At SpokeHerd, we all gasp for air after a hard cycling session. It is common after intense aerobic activity. But, remember those sore hamstrings with a tinge of burning sensation after a quality cycle ride? It depicts how cycling engages the various muscles of our body.
You would surely have heard phrases like ‘lower-body session’, ‘pull workout’ in any gym’s vicinity. The former is used to describe which muscle groups are being trained in that session. And the latter is a movement pattern that is being focussed.
Similarly, how can we describe cycling?
There is a pedaling motion. There is a static hold for your arms. And the favorite of cycling communities – the constant tension around the neck and the traps. Also, we have legs that are engaged at all times.
With so many factors, we should conclude cycling as a whole-body activity. Recollect the above the next time someone says – “Cycling is all about legs”.
Moving on, knowing which muscles are used during cycling will help you in two ways.
Find the right form
Learning the right cycling form and technique is overseen by the multitude. Maybe, it is an innate movement pattern but often, cyclists ride with a sloppy form.
Knowing which muscles are to be engaged, you can consciously recruit them and cycle with the right form.
Bad form and injuries are co-related. When you cycle with improper form, you risk developing injuries. Learning the muscle recruitment process shall help you understand the different pain points.
Now, to the question, we need answers for —
Which muscles are used during cycling?
Note: The following are muscle groups and not individual muscles.
Commonly known as the hips or the butt, glutes are made up of three muscles. They are one of the strongest muscle groups in the human body.
While cycling, glutes are one of the major contributors to getting adept at riding with a fluid motion. The glute muscles work in unison to exert force from the thighs. They also regulate the rotation of thighs.
Quads or quadriceps is a group of four muscles. To achieve ideal cadence, a smooth, yet powerful downstroke is needed. For this, quads are important.
By cycling regularly, quads are trained with both volume and intensity. This means a lot of blood flow into the quad region, making it strong and muscular.
In the pedaling motion, the knees are always active. During both knee flexion and extension, hamstrings are engaged.
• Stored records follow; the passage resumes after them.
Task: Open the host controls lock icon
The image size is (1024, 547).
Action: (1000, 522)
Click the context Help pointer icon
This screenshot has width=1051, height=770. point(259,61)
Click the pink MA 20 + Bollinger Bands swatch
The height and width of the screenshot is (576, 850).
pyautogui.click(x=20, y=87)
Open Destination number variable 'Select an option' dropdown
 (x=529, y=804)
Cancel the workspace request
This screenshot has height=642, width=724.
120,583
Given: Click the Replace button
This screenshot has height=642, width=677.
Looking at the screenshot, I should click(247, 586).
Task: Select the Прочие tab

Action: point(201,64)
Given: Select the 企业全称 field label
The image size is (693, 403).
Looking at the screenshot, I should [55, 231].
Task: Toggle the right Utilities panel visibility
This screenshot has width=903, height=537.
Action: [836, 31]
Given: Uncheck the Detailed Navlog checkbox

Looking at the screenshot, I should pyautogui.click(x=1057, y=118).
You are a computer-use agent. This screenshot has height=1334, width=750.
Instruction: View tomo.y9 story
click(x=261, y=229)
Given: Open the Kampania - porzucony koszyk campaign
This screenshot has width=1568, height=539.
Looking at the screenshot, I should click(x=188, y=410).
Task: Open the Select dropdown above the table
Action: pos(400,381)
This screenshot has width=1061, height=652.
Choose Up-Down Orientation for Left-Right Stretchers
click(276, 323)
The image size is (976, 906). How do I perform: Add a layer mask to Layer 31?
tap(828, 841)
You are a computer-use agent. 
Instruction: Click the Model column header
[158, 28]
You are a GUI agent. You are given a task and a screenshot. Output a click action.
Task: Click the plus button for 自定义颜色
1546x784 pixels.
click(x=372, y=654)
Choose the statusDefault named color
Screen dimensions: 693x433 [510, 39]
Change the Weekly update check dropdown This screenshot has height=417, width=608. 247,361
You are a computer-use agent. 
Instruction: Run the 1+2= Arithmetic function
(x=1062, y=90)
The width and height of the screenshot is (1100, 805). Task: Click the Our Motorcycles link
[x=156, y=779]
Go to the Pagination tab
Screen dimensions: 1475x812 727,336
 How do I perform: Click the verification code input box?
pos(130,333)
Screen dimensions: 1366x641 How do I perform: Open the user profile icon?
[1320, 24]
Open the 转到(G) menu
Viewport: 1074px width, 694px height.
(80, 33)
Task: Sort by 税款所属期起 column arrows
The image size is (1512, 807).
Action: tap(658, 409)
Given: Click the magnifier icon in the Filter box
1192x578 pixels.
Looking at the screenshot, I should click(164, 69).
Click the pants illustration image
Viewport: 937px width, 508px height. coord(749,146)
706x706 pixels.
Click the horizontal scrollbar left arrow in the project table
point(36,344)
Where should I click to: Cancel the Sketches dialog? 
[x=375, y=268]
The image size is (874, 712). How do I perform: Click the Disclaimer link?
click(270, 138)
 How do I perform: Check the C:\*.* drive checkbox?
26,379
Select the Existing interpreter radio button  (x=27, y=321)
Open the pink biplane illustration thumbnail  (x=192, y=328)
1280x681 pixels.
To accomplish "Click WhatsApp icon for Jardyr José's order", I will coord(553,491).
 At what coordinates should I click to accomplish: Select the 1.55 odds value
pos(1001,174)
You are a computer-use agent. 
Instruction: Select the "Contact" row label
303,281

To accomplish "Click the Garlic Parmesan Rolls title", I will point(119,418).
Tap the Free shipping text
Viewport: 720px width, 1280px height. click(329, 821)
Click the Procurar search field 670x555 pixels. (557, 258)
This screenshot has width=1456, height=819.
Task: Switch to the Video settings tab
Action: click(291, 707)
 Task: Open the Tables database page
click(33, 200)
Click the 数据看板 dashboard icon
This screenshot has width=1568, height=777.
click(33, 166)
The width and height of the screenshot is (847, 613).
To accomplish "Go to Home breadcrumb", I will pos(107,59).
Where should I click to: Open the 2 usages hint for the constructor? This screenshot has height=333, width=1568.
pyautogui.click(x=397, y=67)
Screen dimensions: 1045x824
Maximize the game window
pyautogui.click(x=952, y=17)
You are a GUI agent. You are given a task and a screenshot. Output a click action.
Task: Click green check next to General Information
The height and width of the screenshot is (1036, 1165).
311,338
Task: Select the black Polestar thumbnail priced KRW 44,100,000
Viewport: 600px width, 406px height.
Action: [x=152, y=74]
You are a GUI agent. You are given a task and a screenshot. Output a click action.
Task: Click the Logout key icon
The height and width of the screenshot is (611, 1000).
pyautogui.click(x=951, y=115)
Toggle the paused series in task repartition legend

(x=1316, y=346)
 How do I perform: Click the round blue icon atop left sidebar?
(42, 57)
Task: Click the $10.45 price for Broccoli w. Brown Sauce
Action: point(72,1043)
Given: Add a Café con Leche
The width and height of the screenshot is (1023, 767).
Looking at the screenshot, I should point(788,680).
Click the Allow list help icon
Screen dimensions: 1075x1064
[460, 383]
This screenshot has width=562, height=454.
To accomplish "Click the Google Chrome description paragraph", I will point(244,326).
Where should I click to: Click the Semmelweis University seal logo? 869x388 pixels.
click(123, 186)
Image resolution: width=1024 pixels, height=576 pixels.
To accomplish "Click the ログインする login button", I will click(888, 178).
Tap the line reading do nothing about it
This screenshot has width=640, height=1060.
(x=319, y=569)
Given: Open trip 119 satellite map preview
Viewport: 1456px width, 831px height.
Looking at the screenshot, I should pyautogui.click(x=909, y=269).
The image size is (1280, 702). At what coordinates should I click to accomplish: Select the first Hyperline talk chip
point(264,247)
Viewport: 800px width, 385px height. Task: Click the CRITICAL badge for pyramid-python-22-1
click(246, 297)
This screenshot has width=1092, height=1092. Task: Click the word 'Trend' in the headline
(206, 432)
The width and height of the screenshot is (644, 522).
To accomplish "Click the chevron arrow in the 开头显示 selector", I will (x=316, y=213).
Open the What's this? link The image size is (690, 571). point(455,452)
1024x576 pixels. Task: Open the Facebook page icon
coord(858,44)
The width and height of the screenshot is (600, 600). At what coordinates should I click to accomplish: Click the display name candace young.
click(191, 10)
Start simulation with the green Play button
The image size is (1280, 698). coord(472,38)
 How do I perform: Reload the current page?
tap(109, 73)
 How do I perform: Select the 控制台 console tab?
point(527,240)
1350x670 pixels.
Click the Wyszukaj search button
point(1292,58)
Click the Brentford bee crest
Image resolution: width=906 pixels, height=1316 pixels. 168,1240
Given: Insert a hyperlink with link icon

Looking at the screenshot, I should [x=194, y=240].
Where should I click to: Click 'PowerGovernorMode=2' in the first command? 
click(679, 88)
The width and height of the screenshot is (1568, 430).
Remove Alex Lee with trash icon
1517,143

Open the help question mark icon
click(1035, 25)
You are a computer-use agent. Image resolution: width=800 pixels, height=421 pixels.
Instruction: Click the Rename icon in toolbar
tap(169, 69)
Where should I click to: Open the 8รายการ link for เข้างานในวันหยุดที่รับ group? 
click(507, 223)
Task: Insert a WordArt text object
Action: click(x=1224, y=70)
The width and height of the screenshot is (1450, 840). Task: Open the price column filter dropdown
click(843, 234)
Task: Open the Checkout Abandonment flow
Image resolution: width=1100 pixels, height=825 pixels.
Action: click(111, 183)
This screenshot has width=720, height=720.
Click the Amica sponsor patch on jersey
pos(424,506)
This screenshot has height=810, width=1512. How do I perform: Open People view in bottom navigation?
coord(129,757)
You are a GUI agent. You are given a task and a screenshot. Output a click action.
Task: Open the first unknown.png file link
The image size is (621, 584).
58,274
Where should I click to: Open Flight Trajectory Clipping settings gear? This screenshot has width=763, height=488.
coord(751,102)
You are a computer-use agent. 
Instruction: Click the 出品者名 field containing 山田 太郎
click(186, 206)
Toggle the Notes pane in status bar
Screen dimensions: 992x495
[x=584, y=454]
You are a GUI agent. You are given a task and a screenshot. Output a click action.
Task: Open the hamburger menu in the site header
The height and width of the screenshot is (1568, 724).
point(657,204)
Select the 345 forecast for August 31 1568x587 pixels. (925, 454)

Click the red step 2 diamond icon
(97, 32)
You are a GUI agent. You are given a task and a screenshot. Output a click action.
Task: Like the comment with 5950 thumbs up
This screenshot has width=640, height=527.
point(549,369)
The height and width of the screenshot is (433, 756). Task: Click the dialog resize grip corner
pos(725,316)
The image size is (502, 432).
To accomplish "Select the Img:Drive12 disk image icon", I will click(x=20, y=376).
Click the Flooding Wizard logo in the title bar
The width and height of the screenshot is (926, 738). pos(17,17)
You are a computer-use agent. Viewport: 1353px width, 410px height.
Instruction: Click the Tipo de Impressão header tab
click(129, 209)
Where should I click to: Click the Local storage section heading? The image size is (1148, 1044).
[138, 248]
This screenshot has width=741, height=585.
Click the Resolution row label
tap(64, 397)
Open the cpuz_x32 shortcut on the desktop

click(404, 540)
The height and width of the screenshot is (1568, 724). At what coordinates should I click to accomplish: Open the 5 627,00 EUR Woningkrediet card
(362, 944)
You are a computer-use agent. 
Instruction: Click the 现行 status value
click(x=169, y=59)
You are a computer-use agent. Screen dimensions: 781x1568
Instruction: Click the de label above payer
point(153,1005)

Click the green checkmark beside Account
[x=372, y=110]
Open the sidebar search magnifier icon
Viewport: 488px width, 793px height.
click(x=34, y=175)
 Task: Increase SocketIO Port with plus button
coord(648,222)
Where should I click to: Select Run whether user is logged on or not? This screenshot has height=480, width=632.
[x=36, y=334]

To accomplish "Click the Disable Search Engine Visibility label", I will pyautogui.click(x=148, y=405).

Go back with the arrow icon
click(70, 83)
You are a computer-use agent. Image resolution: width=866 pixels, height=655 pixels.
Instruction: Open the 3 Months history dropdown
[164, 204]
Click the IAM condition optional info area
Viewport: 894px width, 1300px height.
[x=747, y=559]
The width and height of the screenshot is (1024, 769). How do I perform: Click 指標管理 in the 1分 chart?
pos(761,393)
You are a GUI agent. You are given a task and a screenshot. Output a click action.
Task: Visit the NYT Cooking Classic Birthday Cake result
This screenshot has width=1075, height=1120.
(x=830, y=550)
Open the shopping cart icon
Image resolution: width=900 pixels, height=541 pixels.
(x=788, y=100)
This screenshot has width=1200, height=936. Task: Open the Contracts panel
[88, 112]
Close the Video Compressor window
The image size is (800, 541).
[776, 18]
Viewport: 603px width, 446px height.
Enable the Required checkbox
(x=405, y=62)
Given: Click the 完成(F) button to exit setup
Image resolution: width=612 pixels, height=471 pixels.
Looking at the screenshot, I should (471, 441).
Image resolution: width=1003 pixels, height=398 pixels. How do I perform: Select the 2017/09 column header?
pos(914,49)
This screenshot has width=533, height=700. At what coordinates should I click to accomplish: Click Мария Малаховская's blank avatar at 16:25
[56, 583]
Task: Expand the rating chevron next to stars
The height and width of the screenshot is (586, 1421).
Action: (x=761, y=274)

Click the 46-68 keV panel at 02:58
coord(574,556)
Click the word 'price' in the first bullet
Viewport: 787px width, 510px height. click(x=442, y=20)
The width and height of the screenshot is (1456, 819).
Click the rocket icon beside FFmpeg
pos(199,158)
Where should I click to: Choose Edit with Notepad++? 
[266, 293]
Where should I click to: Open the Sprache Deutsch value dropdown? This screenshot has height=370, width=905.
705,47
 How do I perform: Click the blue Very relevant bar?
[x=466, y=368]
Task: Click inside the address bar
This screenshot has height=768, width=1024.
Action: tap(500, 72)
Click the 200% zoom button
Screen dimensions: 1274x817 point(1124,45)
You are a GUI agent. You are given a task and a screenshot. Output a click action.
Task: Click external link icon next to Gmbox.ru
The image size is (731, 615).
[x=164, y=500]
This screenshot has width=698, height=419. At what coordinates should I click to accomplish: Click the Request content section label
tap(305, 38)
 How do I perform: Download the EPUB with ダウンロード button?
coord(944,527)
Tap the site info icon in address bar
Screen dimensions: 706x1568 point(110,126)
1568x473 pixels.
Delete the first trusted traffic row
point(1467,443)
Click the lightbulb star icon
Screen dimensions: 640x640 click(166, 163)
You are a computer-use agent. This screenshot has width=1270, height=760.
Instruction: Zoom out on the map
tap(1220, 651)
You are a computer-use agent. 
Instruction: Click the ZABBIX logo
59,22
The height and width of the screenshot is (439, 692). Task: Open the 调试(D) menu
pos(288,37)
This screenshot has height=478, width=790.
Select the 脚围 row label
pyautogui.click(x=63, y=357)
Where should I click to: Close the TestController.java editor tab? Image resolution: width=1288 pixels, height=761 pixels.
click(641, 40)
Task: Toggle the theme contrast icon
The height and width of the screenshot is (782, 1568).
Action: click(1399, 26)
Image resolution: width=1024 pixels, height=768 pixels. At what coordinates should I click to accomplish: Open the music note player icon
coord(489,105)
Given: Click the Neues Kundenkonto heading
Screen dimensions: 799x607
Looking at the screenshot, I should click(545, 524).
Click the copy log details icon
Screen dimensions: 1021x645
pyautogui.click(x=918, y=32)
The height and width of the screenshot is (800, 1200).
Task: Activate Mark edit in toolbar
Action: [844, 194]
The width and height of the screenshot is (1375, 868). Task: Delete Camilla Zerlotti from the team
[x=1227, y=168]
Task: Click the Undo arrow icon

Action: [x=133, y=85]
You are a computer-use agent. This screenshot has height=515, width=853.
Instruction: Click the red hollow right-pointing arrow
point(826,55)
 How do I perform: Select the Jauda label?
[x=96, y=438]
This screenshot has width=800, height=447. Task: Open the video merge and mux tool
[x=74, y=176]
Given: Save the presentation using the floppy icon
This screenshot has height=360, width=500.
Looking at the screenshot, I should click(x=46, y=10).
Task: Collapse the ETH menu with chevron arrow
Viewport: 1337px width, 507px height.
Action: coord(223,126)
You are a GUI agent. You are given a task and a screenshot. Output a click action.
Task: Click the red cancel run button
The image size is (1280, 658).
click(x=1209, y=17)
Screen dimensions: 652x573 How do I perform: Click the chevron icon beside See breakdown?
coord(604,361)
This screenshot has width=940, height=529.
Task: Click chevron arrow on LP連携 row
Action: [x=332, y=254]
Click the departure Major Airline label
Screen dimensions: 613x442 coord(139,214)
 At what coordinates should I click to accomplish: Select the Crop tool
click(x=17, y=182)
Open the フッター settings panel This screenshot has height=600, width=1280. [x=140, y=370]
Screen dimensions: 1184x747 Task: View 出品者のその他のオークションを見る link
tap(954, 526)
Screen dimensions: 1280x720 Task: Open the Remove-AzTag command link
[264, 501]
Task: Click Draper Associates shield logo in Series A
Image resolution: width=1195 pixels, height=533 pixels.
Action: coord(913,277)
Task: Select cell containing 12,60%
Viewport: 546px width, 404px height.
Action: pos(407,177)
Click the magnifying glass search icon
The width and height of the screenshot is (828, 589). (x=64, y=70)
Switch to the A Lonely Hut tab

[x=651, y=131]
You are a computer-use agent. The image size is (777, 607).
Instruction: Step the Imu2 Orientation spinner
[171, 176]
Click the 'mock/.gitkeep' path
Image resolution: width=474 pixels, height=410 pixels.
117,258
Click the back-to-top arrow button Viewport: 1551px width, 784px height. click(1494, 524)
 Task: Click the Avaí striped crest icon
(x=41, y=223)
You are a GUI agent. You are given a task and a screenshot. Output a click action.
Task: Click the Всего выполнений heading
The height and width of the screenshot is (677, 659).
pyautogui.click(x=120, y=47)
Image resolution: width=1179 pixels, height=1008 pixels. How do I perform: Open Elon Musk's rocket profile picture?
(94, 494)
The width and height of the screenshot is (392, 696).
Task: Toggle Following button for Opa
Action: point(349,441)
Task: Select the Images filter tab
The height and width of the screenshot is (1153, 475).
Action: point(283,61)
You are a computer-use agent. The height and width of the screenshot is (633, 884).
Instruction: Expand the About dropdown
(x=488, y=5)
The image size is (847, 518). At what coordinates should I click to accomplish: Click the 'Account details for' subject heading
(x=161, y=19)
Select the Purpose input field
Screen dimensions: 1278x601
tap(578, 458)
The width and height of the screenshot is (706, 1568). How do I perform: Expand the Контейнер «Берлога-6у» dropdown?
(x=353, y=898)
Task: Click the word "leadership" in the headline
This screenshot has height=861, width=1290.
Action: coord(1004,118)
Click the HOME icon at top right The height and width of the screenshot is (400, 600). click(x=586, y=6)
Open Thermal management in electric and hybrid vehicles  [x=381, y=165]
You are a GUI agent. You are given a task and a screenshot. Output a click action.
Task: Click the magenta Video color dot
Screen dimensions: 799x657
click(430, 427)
They are a group of three muscles combining to provide stability during the movement. Weak hamstrings spell trouble when you are cycling for long distances.
Calves are made of two muscles and are used amply while you cycle. As we use calf muscles every time we walk, they are used to high volumes of stress.
By pushing hard against the pedal continuously, the calf muscles are activated at all times.
Most beginner cyclists tend to oversee the activation of core muscles while cycling. Engaging the core muscles, obliques and even the lower back is a must to provide stability to the body.
With a strong core, you can relax hip flexors and spinal erectors by a fair margin.
These muscle groups are effectively used during cycling. Likewise, to become a better rider, strengthening these muscle groups is ideal.
It can be done using weight lifting or calisthenics.
So, with focussed cycling, you are gifted with toned and strong muscles. Not to mention the cardiovascular benefits of cycling.
We, at SpokeHerd, see no reason why you shouldn’t start cycling today.